Neo Solar Power Corporation , a world-class leading manufacturer of high quality solar cells and modules in Hsinchu, Taiwan,recently announced its 2016 Q2 & H1 financial report. According to 2016 H1 financial results, the company delivered NT$10,408 million in Net Revenues. Net Loss was NT$834 million while the underlying EPS closed at NT$ -0.90. For 2016 Q2, the company’s Net Loss was NT$942 million while the underlying EPS closed at NT$ -0.96. According to NSP 2016 Q2 consolidated financial report, the company delivered NT$4,504 million in Net Revenues, a QoQ decrease of 23.71% as compared with last quarter.
Due to continuing capacity relocation to overseas which led to the loss of utilized capacity and increase of manufacturing cost per unit, plus the declined ASP, it led to Realized Gross Loss of NT$401 million with Gross Margin of -8.90%. In addition, due to recognizing allowances, and related expenses for the NSP subsidiary which is consolidated into financial report for the first time, Operating Expenses reached to 468 million. Operating Loss was NT$991 million with Operating Margin of -22.00%. Net Loss for 2016 Q2 was NT$942 million while the underlying EPS closed at NT$ -0.96. Looking forward the second half of this year, the capacity relocation is expected be completed in third quarter.
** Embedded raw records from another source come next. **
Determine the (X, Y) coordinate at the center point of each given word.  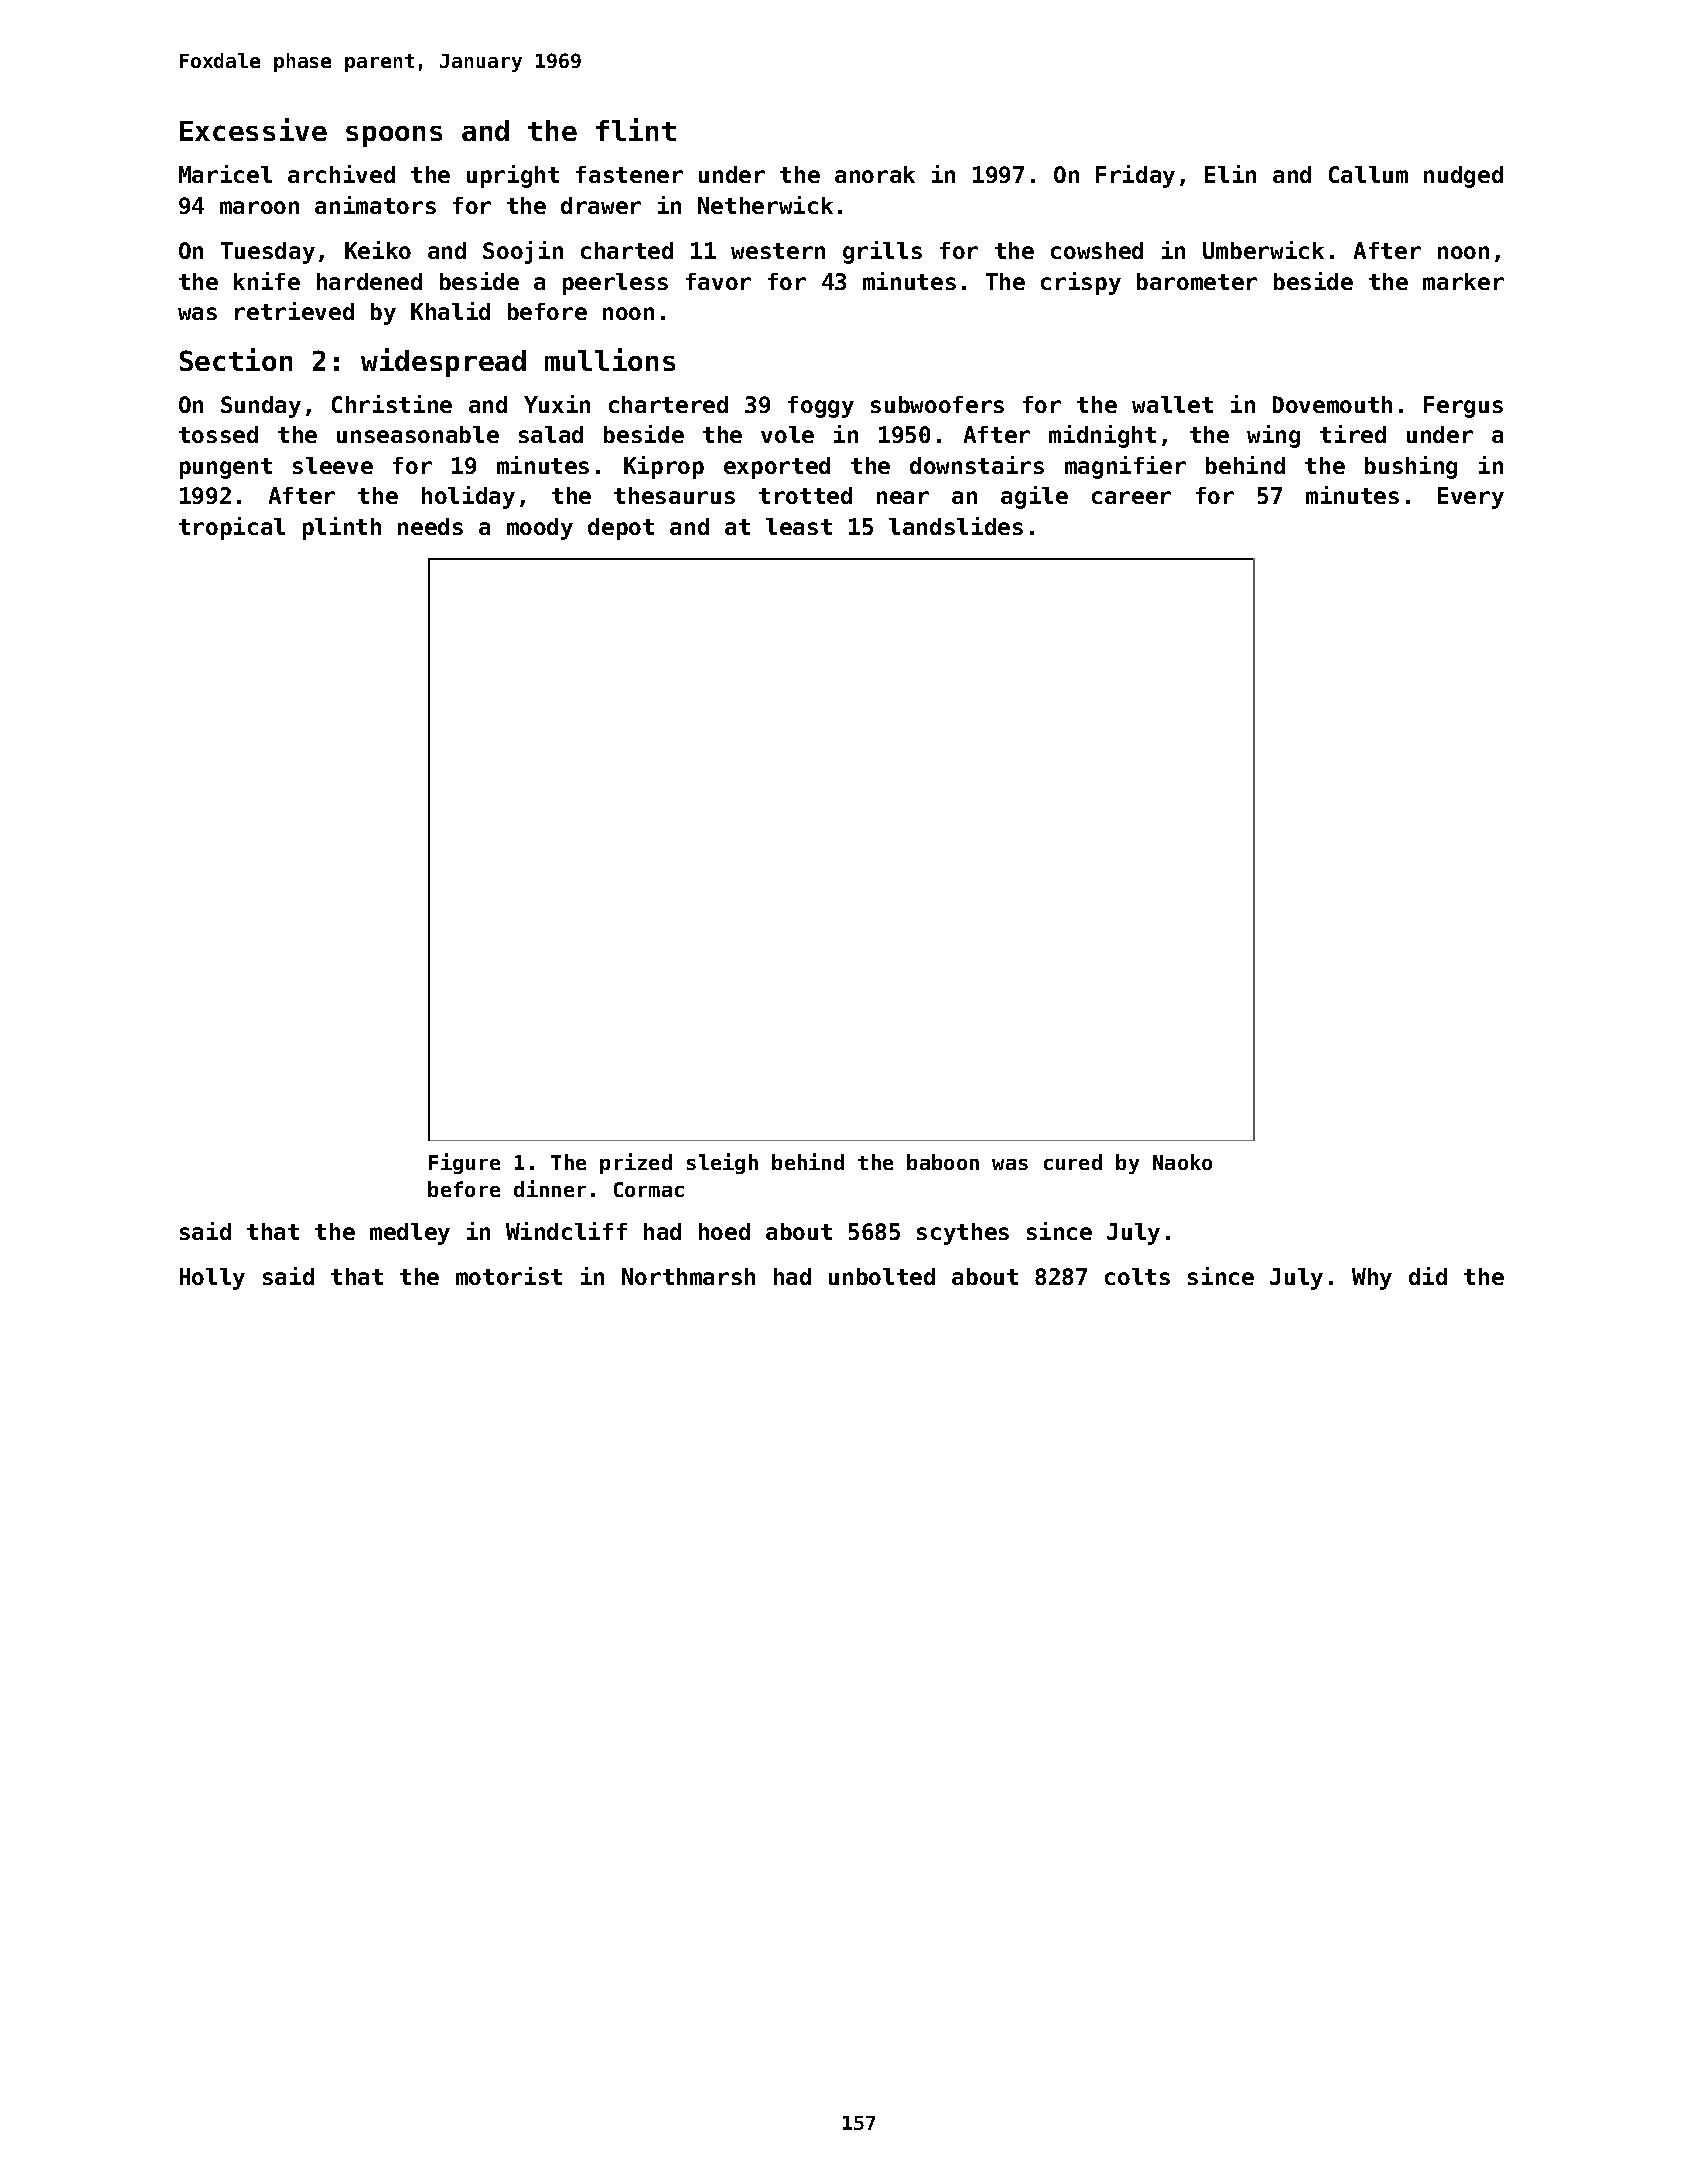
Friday (1135, 176)
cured (1073, 1162)
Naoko (1182, 1162)
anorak (875, 174)
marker (1463, 281)
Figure (464, 1163)
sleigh (722, 1163)
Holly (212, 1279)
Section (236, 359)
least (799, 526)
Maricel (225, 174)
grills (882, 252)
In addition, the solar system projects of NSP & GES with projects mainly in the United States, Japan and Taiwan will gradually be COD and sold. The total installed capacity is around 200MW, and planned projects sold by the end of this year will close to 80MW. Both aforementioned actions are believed to improve future NSP revenue and profit. NSP has completed NT$2.88 billion local rights issue in late April, and has abundant cash on the balance sheet. Cash on hand as of 2016 Q2 was NT$10,504 million and Debt to Asset ratio was maintained at relatively low level of 44%. As a whole, NSP has solid financial structure.